Contact centers have always been tricky to run because they have so many moving parts: ringing phones, sticking to schedules, keeping service levels up, accommodating unexpected call volume spikes all while managing some (very imperfect) human resources. For a company to succeed, all these machinations need to be invisible to the customer in the background. In an increasingly omnichannel marketplace where customers expect to communicate with a company via a variety of channels, this leads to doubling, tripling or quadrupling the channels to fail in.


Lack of integration between channels is one of the biggest challenges customer support channels face today. In a recent video on the topic, TeamSupport illustrated that when a help desk or other customer support worker closes a trouble ticket, most solutions don’t allow him or her to see if the customer’s issue is really resolved: it’s possible that same customer has multiple tickets open. While the help desk worker or agent may think they’ve claimed success with that customer, they may have done only part of the job.

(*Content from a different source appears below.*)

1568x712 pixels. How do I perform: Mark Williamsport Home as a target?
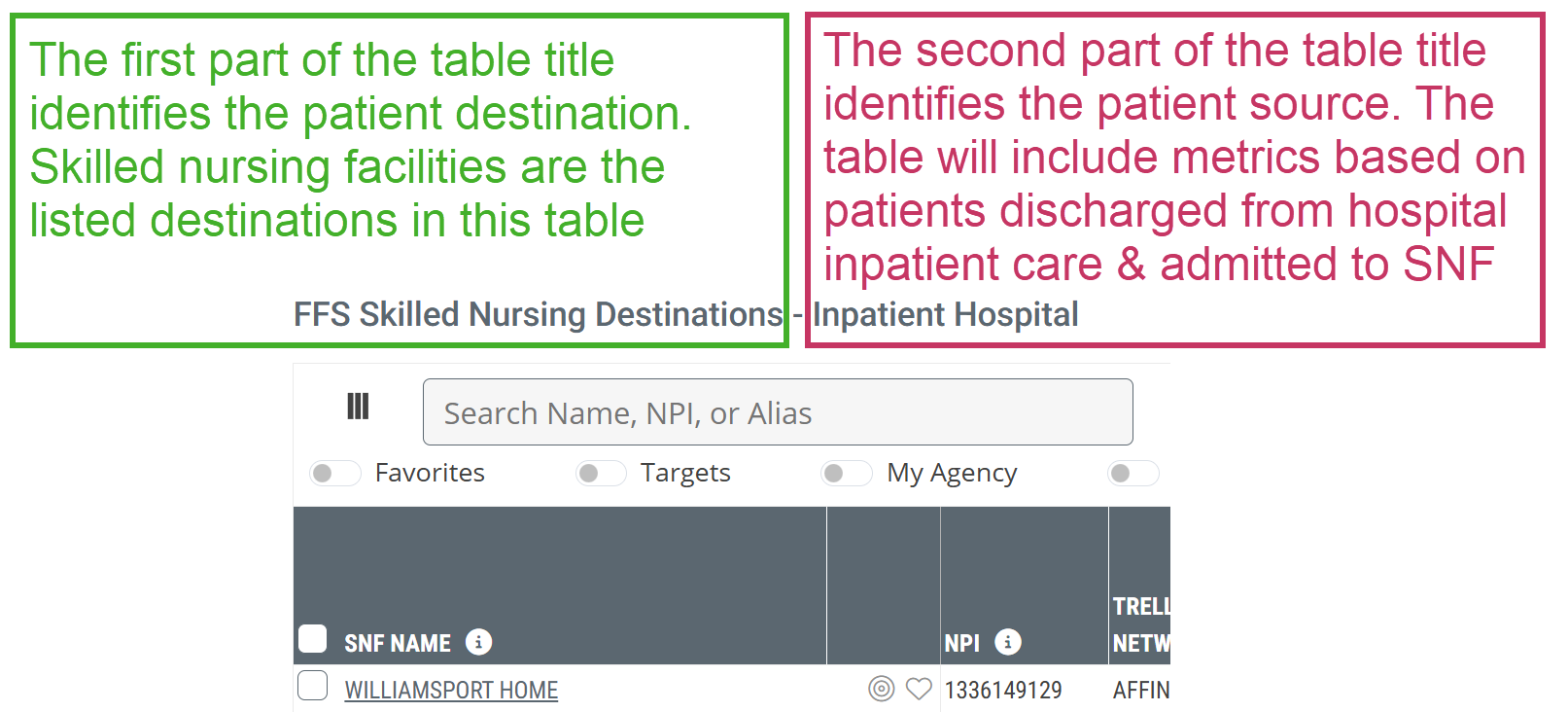[x=881, y=689]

“So the ticket may be A-OK, but the customer? It’s not called ticket support, now, is it? It’s called customers support,” according to the video.

Business-to-business customer support software solutions can help ensure that customers are being served instead of transactions being closed. Software that can manage only individual tickets will lead to the kind of annoying silos that brings down the quality of customer support. A customer-centric solution, on the other hand, offers high-level visibility into individual customer relationships.

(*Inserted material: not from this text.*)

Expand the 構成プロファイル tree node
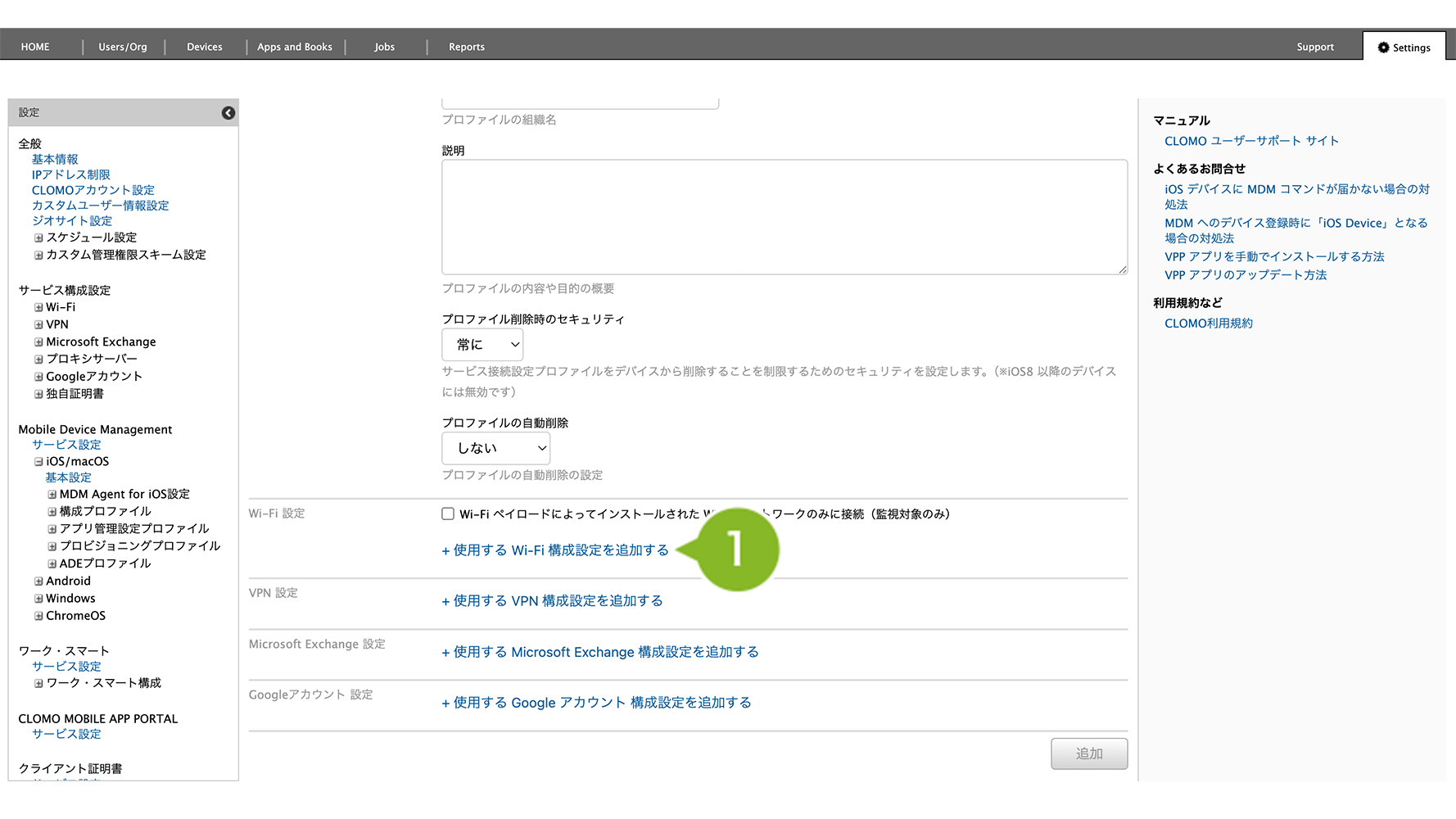 click(52, 512)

“With no high-level visibility, your organization wastes valuable agent time, and your customer gets lost in the weeds,” according to TeamSupport.

By managing at the customer level, organizations can identify patterns and reduce duplicate work (which raises the chances of error). Companies can also use the information to spot opportunities that might not otherwise become visible. Working with a single platform ensures that customer issues don’t get lost or delayed, and that agents aren’t unknowingly working against one another. If all channels feed into the same customer support software, according to TeamSupport, then all managers need to do is train the agents on that software rather than a multitude of different solutions according to channel, work group, product line or any other way customer service can often break down. This applies in particular to self-service channels, which are increasingly the channels of choice for many b-to-b customers who would simply like to find answers on their own.

“Gone are the days of siloed or tiered customer support, successful organizations can and must collaborate - across systems and departments - to truly enhance the customer experience,” wrote TeamSupport’s Laura Ballam (News - Alert) in a recent blog post.

In a scattered environment with multiple solutions serving multiple channels, support agents can never be certain if they’re servicing customers to the best of their ability. And mystery, while it may be great in fiction, isn’t a good feature for a business-to-business customer support team.